Exercise aim => Copy out the rows from the line with "You are a computer-use agent." to the line with "The image size", both included, word for word, leaving out the pictures.

Listing =>
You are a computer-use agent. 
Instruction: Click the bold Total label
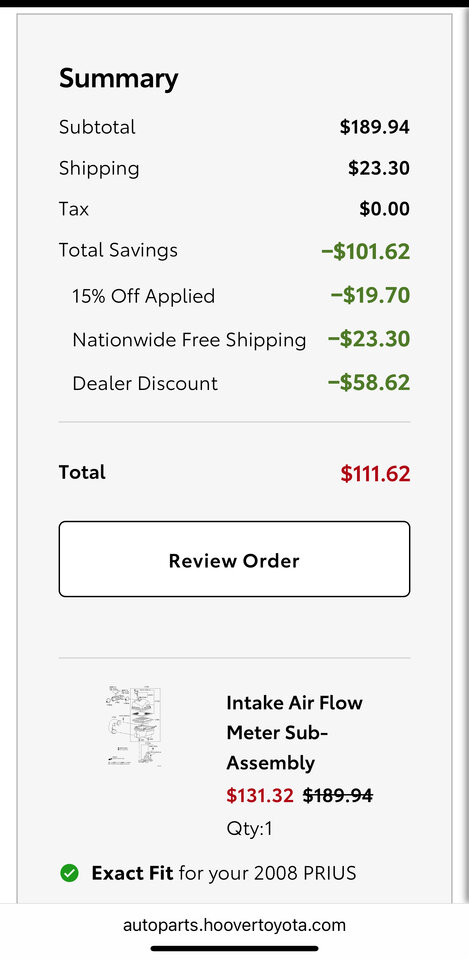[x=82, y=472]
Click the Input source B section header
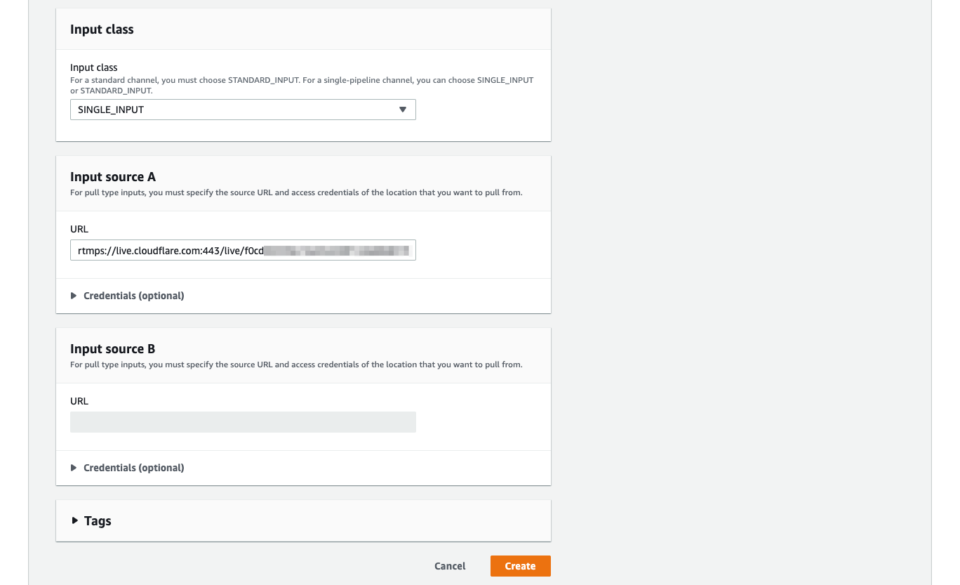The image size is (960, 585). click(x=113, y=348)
==
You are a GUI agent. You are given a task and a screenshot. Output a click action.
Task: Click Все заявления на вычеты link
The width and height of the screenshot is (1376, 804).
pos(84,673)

Reply =>
You are a computer-use agent. 
Instruction: Click the bold Total label
[x=82, y=472]
Click the Input source B section header
The image size is (960, 585). click(x=113, y=348)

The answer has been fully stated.